Data Science Exam  >  Data Science Notes  >  Python  >  Assignment : Pandas

Assignment : Pandas

Section 1: Multiple Choice Questions

  1. Q1. You have a DataFrame with missing values in multiple columns. You want to fill missing values in the 'Age' column with the median age, and missing values in the 'City' column with the string 'Unknown'. Which approach would be most appropriate?
    1. Use df.fillna() with a single value parameter
    2. Use df.fillna() with a dictionary mapping column names to fill values
    3. Use df.dropna() to remove all missing values first
    4. Use df.replace() with inplace=True for all columns
  2. Q2. A DataFrame 'sales_data' contains columns 'Region', 'Product', and 'Revenue'. You need to find the total revenue for each combination of Region and Product. Which method would achieve this most efficiently?
    1. df.groupby('Region').sum()
    2. df.groupby(['Region', 'Product']).sum()
    3. df.pivot_table(values='Revenue', index='Region')
    4. df.sort_values(['Region', 'Product']).sum()
  3. Q3. You have two DataFrames: 'employees' with columns ['emp_id', 'name', 'dept_id'] and 'departments' with columns ['dept_id', 'dept_name']. You want to create a result that includes all employees and their department names, keeping employees even if their department doesn't exist in the departments table. Which join type should you use?
    1. Inner join
    2. Right join
    3. Left join
    4. Outer join
  4. Q4. You need to select all rows from a DataFrame where the 'Price' column is greater than 100 AND the 'Category' column equals 'Electronics'. Which syntax is correct?
    1. df[df['Price'] > 100 and df['Category'] == 'Electronics']
    2. df[(df['Price'] > 100) & (df['Category'] == 'Electronics')]
    3. df[df['Price'] > 100 | df['Category'] == 'Electronics']
    4. df.filter(Price > 100, Category == 'Electronics')
  5. Q5. A time-series DataFrame has a datetime column that is currently stored as strings in the format 'YYYY-MM-DD'. Before performing time-based operations and setting it as the index, what should you do first?
    1. Directly set the string column as index using set_index()
    2. Convert the column to datetime using pd.to_datetime() then set as index
    3. Sort the DataFrame by the date column first
    4. Use df.astype('datetime') to convert the column

Section 2: Conceptual Questions

  1. Q1. Explain the difference between a Pandas Series and a Pandas DataFrame. Provide an example scenario where you would use each data structure.
  2. Q2. What is the purpose of the index in a Pandas DataFrame? Describe two advantages of having a meaningful index versus using the default integer index.
  3. Q3. Describe the difference between loc and iloc indexing methods in Pandas. When would you choose one over the other?
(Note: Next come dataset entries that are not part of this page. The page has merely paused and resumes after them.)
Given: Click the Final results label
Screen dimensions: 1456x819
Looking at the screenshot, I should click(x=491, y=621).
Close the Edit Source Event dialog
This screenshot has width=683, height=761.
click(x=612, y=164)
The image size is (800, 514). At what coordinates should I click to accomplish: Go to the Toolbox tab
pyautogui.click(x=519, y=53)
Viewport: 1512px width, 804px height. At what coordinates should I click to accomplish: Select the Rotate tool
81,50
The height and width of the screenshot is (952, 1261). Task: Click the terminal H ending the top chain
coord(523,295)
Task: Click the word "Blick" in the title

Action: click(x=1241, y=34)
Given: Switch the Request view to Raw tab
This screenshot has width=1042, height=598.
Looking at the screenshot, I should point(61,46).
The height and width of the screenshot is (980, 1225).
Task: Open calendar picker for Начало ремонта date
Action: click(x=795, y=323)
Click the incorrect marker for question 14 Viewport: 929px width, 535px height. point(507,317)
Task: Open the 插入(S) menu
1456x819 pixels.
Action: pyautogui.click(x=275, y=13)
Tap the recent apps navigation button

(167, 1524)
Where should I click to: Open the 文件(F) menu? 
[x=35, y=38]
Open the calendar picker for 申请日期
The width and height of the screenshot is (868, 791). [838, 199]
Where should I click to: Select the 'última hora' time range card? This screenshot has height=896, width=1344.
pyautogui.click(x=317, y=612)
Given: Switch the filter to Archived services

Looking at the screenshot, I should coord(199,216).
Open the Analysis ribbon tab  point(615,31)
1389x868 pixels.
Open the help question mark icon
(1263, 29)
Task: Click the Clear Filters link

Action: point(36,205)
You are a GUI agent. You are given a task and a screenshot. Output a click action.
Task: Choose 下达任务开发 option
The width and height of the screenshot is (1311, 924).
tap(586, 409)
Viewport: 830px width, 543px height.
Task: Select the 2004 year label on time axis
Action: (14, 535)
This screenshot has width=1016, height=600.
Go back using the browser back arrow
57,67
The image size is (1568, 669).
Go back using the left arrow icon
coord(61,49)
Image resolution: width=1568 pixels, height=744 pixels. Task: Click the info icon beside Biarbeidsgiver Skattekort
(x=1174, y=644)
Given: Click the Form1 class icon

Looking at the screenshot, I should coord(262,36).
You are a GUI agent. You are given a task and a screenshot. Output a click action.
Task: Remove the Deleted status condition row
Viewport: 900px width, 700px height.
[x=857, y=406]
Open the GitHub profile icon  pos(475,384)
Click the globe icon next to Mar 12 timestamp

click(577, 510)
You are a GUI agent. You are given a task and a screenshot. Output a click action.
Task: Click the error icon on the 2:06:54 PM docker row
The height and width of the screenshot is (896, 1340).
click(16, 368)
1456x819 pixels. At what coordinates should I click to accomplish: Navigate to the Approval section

Section 3: Code Tracing / Output Prediction

Code Snippet 1:

import pandas as pd data = {'Name': ['Alice', 'Bob', 'Charlie', 'David'], 'Score': [85, 90, 78, 92]} df = pd.DataFrame(data) result = df[df['Score'] > 80]['Name'].values print(result) print(type(result))

Predict the output of this code and explain what operations are being performed on the DataFrame.

Code Snippet 2:

import pandas as pd df = pd.DataFrame({ 'A': [1, 2, 3, 4], 'B': [10, 20, 30, 40], 'C': [100, 200, 300, 400] }) result1 = df.iloc[1:3, 0:2] result2 = df.loc[1:3, 'A':'B'] print("Result 1:") print(result1) print("\nResult 2:") print(result2)

Predict both outputs and explain why they are different or similar.

Section 4: Coding Problems

  1. Q1. Create a DataFrame from scratch containing information about 5 books with columns: 'Title', 'Author', 'Year', and 'Price'. Then perform the following operations:
    • Display books published after 2015
    • Calculate the average price of all books
    • Sort the DataFrame by Year in descending order

    Sample Output Format:

    Books after 2015: Title Author Year Price ... Average Price: 25.50 Sorted by Year: Title Author Year Price ...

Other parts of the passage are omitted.